§ What this task involves
Go over the entries and report the lines where the word "computer" occurs.

§ Data for the task
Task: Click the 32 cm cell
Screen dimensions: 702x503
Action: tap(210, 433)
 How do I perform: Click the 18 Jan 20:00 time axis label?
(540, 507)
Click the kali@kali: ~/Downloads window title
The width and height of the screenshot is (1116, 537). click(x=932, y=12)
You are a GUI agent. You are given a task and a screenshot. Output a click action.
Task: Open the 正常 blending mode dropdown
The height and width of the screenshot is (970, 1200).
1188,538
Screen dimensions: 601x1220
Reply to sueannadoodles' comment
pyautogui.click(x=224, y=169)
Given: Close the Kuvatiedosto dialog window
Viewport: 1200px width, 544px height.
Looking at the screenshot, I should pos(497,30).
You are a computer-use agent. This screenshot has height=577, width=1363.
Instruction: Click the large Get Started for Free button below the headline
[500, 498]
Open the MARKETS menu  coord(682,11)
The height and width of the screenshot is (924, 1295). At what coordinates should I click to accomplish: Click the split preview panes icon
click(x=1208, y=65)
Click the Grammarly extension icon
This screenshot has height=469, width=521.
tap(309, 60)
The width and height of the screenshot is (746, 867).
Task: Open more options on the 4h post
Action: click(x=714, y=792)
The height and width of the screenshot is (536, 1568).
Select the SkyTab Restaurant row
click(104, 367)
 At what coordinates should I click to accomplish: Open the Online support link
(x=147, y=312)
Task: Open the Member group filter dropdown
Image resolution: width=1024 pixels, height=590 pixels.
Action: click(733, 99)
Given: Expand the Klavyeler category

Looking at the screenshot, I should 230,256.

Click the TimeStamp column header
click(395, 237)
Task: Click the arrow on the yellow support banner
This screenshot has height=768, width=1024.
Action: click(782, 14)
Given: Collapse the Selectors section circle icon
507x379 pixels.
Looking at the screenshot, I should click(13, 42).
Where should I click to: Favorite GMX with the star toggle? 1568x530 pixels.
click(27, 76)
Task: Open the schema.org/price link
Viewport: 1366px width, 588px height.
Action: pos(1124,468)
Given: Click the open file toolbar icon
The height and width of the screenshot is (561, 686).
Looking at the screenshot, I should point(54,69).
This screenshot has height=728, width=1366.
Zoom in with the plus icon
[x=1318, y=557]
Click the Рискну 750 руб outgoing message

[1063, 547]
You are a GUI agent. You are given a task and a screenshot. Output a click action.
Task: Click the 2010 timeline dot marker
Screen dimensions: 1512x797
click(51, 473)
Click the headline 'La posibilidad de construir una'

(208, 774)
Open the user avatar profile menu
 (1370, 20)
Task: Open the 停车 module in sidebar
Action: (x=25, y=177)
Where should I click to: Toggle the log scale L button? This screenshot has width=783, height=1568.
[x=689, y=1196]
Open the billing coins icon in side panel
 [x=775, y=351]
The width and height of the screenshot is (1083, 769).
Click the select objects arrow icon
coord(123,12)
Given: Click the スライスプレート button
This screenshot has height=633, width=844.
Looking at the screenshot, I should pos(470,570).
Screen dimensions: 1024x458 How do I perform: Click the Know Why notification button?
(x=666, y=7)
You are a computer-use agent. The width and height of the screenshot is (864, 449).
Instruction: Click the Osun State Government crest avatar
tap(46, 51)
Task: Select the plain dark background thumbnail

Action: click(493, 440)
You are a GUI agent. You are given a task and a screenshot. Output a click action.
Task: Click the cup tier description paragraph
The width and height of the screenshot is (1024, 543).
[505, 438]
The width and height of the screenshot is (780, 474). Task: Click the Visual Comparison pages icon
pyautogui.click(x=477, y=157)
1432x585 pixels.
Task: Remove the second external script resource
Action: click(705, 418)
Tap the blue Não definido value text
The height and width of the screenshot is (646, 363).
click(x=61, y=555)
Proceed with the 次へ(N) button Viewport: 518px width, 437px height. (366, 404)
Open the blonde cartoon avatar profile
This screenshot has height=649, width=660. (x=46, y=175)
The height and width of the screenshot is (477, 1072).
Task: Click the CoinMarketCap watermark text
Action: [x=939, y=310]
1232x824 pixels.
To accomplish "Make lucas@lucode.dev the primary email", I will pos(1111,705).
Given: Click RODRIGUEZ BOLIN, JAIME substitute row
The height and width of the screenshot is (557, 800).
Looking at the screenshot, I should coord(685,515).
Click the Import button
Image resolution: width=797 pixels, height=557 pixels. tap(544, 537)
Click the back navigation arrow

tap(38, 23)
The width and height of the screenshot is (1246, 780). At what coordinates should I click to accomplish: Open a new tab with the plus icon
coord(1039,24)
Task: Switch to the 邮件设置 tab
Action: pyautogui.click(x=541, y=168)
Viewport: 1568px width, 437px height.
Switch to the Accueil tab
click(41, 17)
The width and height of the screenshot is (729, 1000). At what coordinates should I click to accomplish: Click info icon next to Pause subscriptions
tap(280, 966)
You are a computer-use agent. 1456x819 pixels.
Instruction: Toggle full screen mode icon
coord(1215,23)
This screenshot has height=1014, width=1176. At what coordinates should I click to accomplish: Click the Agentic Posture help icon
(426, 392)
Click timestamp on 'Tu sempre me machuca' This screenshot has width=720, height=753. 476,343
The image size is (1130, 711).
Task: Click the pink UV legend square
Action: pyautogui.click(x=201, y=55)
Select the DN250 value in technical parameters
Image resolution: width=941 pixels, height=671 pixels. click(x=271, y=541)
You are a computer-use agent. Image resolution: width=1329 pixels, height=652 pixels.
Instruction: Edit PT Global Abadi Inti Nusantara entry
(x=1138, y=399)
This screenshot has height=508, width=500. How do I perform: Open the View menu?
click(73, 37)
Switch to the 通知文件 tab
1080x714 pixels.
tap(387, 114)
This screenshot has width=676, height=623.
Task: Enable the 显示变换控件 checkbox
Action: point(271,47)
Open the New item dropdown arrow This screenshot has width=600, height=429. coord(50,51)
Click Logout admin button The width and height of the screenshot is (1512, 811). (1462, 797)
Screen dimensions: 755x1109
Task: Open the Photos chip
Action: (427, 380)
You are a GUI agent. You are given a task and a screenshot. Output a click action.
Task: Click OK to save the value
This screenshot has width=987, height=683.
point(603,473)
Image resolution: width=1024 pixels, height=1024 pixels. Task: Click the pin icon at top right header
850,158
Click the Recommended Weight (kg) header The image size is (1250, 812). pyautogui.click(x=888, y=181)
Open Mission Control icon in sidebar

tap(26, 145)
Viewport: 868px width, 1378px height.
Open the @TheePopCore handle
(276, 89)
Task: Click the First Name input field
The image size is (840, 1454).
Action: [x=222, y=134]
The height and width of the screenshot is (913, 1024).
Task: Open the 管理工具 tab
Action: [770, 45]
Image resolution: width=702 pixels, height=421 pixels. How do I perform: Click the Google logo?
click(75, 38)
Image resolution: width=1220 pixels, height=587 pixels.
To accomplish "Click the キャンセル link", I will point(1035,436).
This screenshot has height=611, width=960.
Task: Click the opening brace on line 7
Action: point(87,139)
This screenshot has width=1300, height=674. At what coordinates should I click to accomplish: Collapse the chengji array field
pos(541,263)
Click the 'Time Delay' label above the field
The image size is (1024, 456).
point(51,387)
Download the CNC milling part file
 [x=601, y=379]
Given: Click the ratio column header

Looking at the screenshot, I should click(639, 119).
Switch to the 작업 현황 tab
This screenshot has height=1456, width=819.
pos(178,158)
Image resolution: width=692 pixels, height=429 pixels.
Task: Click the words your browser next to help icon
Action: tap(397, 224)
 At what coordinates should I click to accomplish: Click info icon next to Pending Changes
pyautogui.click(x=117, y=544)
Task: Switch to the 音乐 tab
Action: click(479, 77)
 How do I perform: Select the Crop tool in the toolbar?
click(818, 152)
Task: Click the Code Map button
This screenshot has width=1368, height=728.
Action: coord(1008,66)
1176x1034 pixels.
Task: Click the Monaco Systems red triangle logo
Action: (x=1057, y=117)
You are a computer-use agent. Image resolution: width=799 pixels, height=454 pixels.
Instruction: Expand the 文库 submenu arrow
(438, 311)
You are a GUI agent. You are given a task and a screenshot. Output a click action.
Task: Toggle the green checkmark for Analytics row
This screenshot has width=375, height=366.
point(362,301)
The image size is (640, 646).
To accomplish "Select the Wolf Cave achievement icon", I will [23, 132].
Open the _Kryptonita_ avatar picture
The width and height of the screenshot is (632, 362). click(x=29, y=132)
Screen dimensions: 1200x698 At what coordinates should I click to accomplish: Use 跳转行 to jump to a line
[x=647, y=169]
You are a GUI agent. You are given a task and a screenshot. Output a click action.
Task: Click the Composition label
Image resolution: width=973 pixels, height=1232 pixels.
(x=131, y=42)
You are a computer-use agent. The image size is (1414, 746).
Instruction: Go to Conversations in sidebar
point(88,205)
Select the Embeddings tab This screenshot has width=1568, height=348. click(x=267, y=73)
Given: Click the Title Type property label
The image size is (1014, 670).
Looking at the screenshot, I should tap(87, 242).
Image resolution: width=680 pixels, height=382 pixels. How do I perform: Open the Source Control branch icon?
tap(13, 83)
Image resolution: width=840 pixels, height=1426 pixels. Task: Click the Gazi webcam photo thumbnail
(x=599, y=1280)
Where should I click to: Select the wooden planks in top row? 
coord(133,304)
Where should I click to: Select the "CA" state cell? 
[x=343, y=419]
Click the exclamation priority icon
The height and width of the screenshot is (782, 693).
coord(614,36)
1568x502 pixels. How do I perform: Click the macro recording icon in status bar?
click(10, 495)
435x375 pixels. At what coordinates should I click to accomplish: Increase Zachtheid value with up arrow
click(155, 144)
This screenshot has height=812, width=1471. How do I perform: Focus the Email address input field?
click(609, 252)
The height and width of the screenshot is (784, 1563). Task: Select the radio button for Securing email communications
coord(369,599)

§ Solution for this exercise
You are a computer-use agent. This screenshot has height=577, width=1363.
You are a computer-use agent. The width and height of the screenshot is (864, 449).
You are a computer-use agent. 1456x819 pixels.
You are a computer-use agent. Image resolution: width=1329 pixels, height=652 pixels.
You are a computer-use agent. Image resolution: width=799 pixels, height=454 pixels.
You are a computer-use agent. The image size is (1414, 746).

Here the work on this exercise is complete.